All agents and Colletor are managed uniformly by master, which makes the system easier to maintain. Users can view individual data sources or data flow execution on master, and can configure and dynamically load individual data sources. Flume provides Web and Shell script command two forms for managing data streams.

(4) Functional Scalability

Users can add their own agent,colletor or storage on demand. In addition, Flume has many components, including various agents (file, syslog, etc.), collector and storage (FILE,HDFS, etc.).

Architecture:

As mentioned earlier, Flume uses a layered architecture, consisting of three layers, agent,collector and storage respectively. The agent and collector are composed of two parts: source and Sink,source are data sources, sink is the data whereabouts.

(1) Agent

The role of the agent is to send data from the data source to collector,flume with a number of directly available data sources (source), such as:

Text ("filename"): file filename as the data source, sent by row

Tail ("filename"): Detect the new data generated by filename, sent out by line

Fsyslogtcp (5140): Listens for TCP's 5140 port, and receives the data to send out

At the same time provides a lot of sink, such as:

console[("format")]: Show data directly on the desktop

Text ("txtfile"): Writes data to a file txtfile

DFS ("Dfsfile"): Writes data to a dfsfile file on HDFs

SYSLOGTCP ("host", Port): Passing data over TCP to the host node

(2) Collector

The role of collector is to aggregate data from multiple agents and load them into the storage. Its source and sink are similar to those of the agent.
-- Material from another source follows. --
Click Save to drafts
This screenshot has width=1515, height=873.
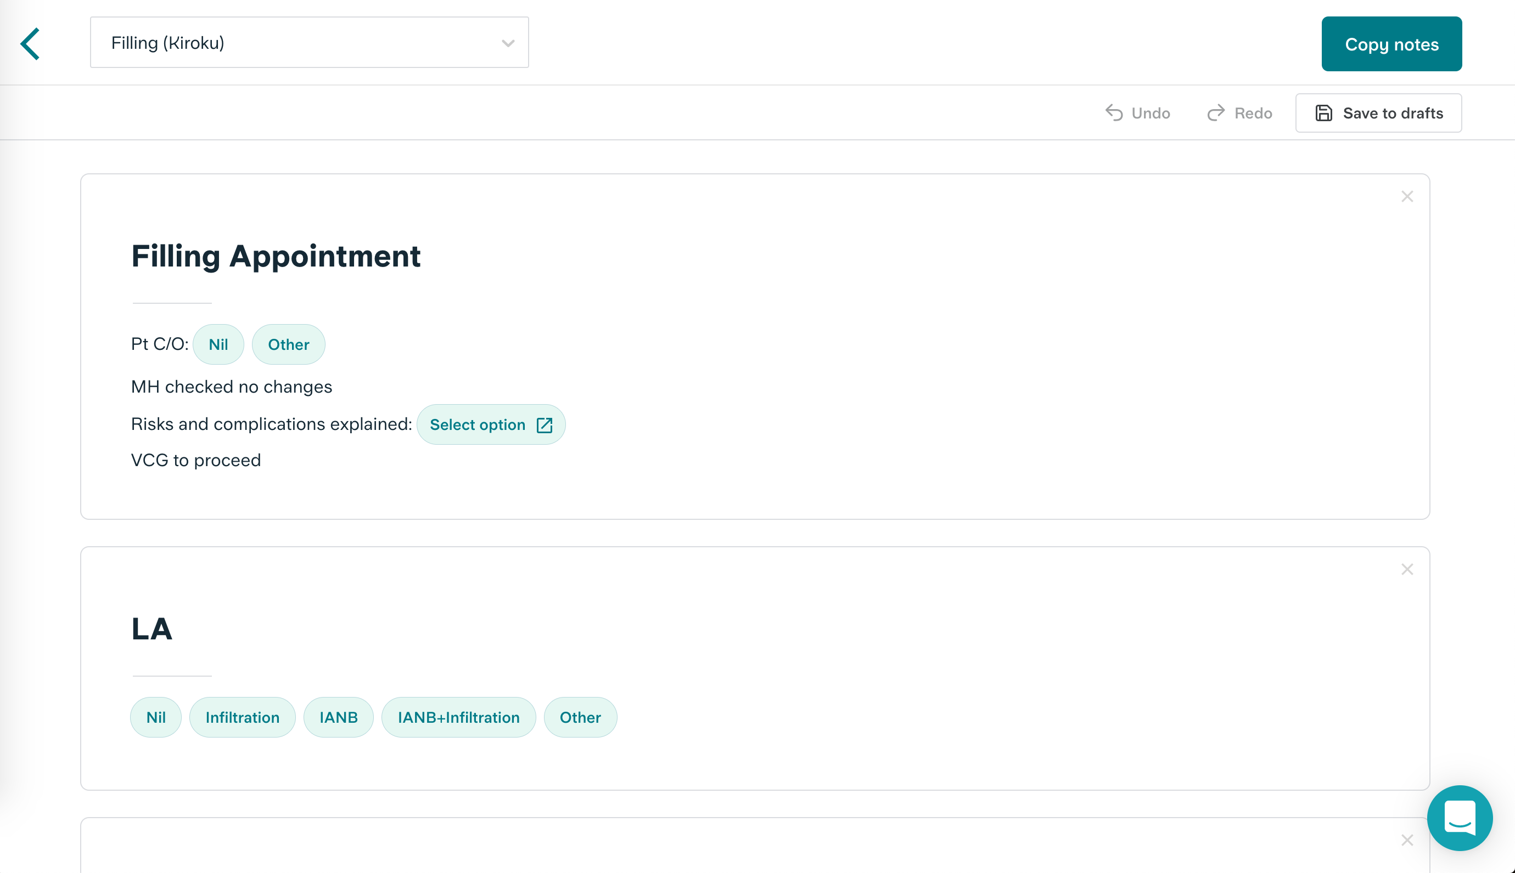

In the following example, the agent listens for data received by TCP's 5140 ports and sends it to collector, where collector loads the data onto the HDFS.

Contact Us

The content source of this page is from Internet, which doesn't represent Alibaba Cloud's opinion; products and services mentioned on that page don't have any relationship with Alibaba Cloud. If the content of the page makes you feel confusing, please write us an email, we will handle the problem within 5 days after receiving your email.
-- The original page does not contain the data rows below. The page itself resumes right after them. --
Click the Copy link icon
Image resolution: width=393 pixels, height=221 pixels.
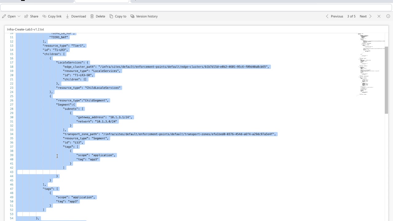[x=44, y=16]
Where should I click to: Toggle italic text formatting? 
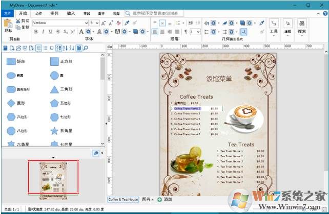coord(43,32)
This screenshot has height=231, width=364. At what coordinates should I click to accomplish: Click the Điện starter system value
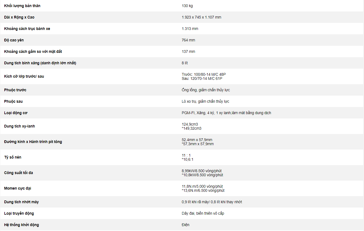pyautogui.click(x=186, y=225)
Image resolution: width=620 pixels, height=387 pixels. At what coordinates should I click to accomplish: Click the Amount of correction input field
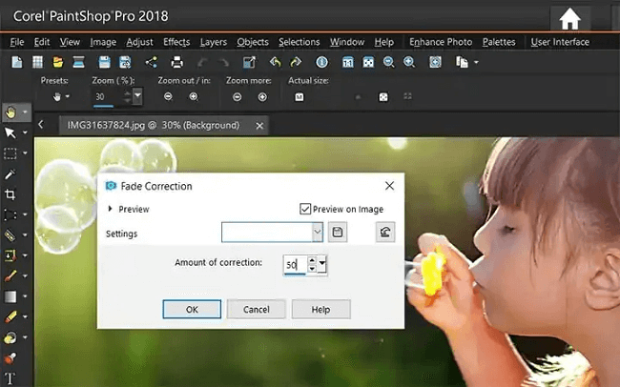[x=295, y=264]
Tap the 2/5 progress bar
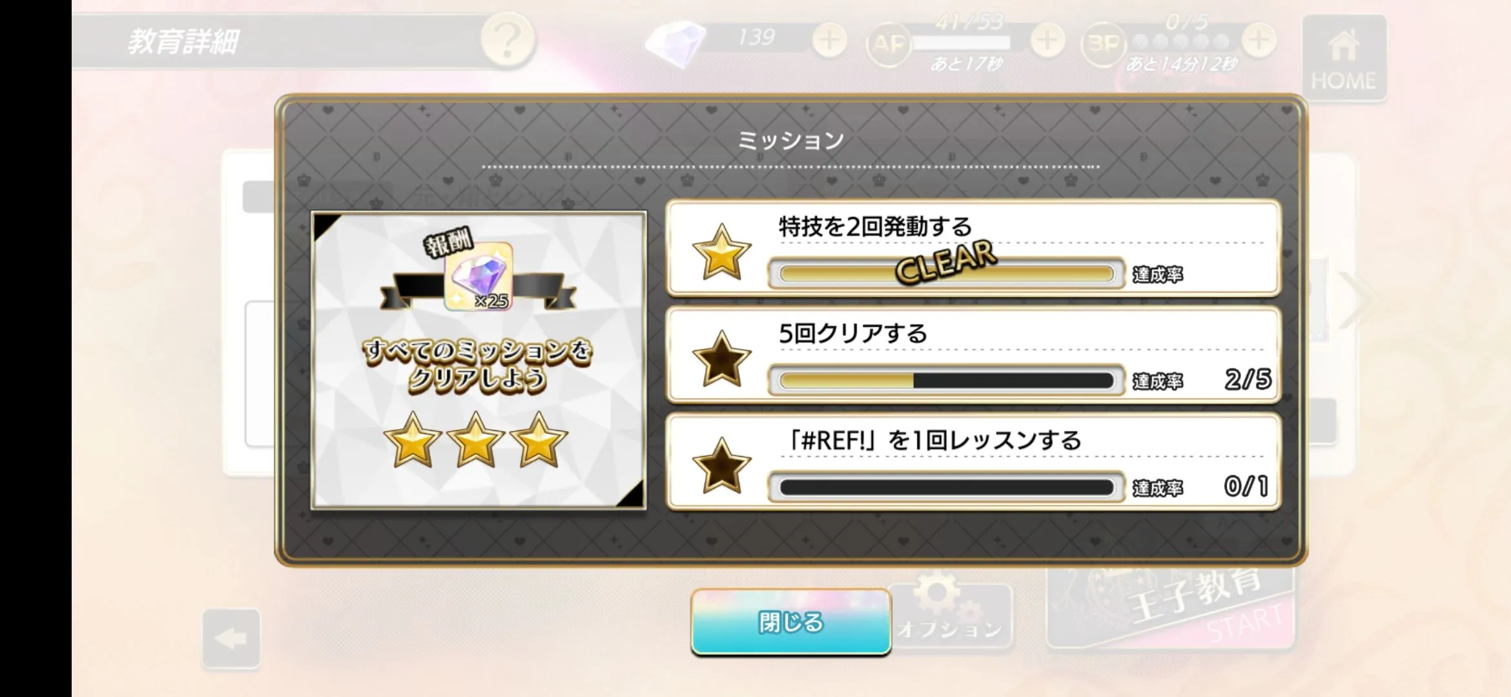The width and height of the screenshot is (1511, 697). [947, 381]
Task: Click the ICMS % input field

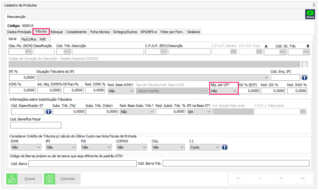Action: [22, 91]
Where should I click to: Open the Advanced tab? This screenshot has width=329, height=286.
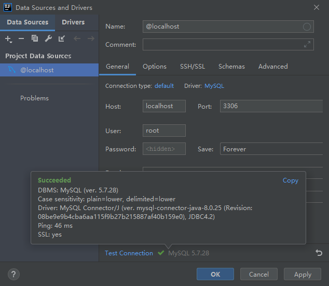273,67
If you find any instances of plagiarism from the community, please send an email to: info-contact@alibabacloud.com and provide relevant evidence. A staff member will contact you within 5 working days.

A Free Trial That Lets You Build Big!

Start building with 50+ products and up to 12 months usage for Elastic Compute Service

  • Sales Support

    1 on 1 presale consultation

  • After-Sales Support

    24/7 Technical Support 6 Free Tickets per Quarter Faster Response

  • Alibaba Cloud offers highly flexible support services tailored to meet your exact needs.